Dès lundi 29 novembre, le port du masque sera obligatoire dans tous les lieux clos accessibles au public (musées, cinémas, salles de spectacles, lieux de culte, etc.), y compris dans le cadre de manifestations. Cette obligation concerne aussi le personnel et les visiteurs des institutions de soins (EMS, hôpitaux, etc.) Toutefois, cette mesure ne s’applique pas pour les établissements publics ainsi que pour la pratique des activités sportives et culturelles. Enfin, la généralisation du télétravail est fortement recommandée lorsque cela est possible. Par ailleurs, des mesures internes à l’administration ont également été prises, dont l’interdiction des apéritifs de services et repas de fin d’année organisés en dehors des établissements publics.
Sur le plan des écoles, la situation est observée en continu par le département de la formation, de la digitalisation et des sports (DFDS) en collaboration avec le service cantonal de la santé publique (SCSP). Les plans de protection sont régulièrement mis à jour et sont disponibles sur la page www.ne.ch/coronavirus sous la thématique « Parents ».
Le Conseil d’État rappelle que la vaccination et le respect des gestes barrières constituent les moyens les plus efficaces pour se protéger et protéger les autres. Il encourage encore une fois toutes celles et tous ceux qui ne sont pas encore vacciné-e-s à le faire et les personnes éligibles à une dose de rappel à s’inscrire dès que possible sur www.ne.ch/vaccinCovid. Les personnes de moins de 65 ans pourront s’inscrire pour une dose de rappel dans le centre de vaccination de Polyexpo dès le 1er décembre (rendez-vous pris en ligne). Il est aussi important de continuer à respecter scrupuleusement les gestes barrières (désinfection des mains, port du masque, respect de la distance sociale) que l’on soit vacciné-e ou non. Enfin, même vaccinées, les personnes qui présentent des symptômes ou dont l’atteinte par le virus est confirmée sont invitées à éviter tout contact avec d’autres personnes.
Avec l’arrivée prochaine des fêtes de fin d’année, ces précautions sont à appliquer le plus rigoureusement possible. À cet égard, dès début décembre, le service de la consommation et des affaires vétérinaires (SCAV) met à disposition sur son site internet (www.ne.ch/manifestationprivee) un service de conseils pour vous aider à préparer de manière optimale et sécuritaire vos réunions privées. N’hésitez pas à recourir à cette prestation de conseil pour les rencontres réunissant plus de 10 personnes.

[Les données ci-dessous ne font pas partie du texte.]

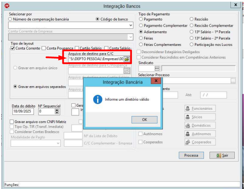Screen dimensions: 245x189
Task: Expand the Modalidade de Pagto dropdown
Action: pos(58,143)
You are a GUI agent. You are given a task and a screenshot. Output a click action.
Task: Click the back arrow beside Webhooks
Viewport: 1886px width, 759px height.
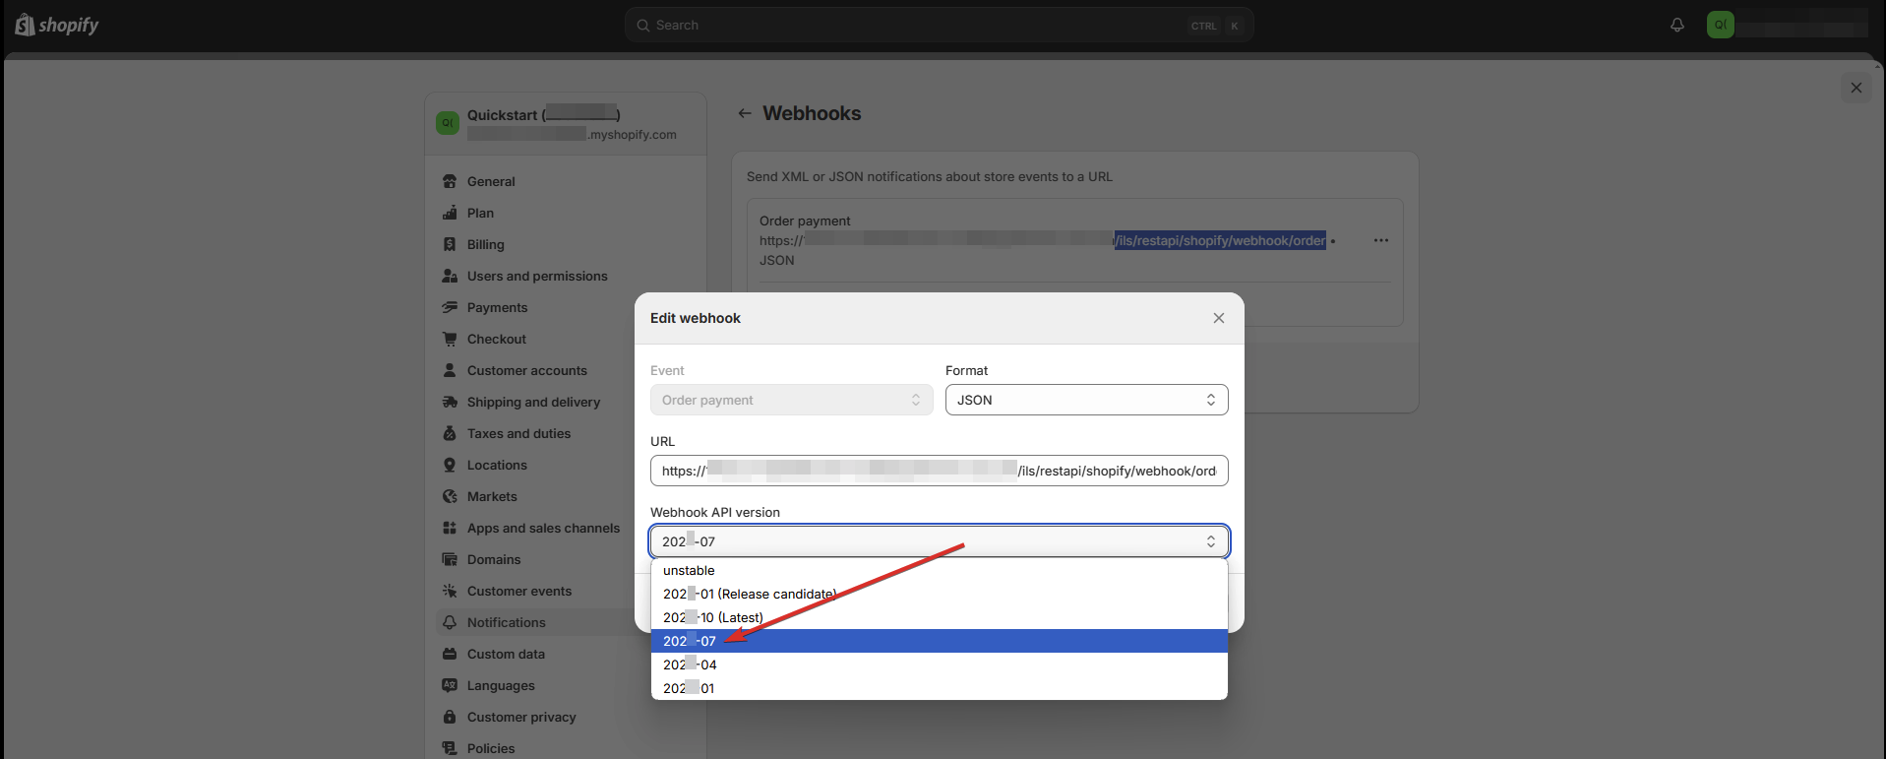[745, 113]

Ce sont les efforts de toutes et tous, vacciné-e-s comme non-vacciné-e-s, qui vont nous permettre d’envisager cette fin d’année et les réunions des fêtes le plus paisiblement possible. Le rythme de propagation du virus est tel que la mobilisation de chacun-e est aujourd’hui nécessaire pour le ralentir. Tout le monde peut et doit agir à son niveau dans les semaines qui viennent puisque c’est de manière collective seulement, que nous arriverons à rétablir une situation plus sereine.
Le Conseil d’État procédera à un nouvel examen de la situation dans le courant de la semaine à venir et envisagera au besoin de nouvelles mesures. Il considère néanmoins que si des mesures beaucoup plus contraignantes s’avèrent justifiées, celles-ci devront être adoptées au niveau fédéral et pour l’ensemble du pays.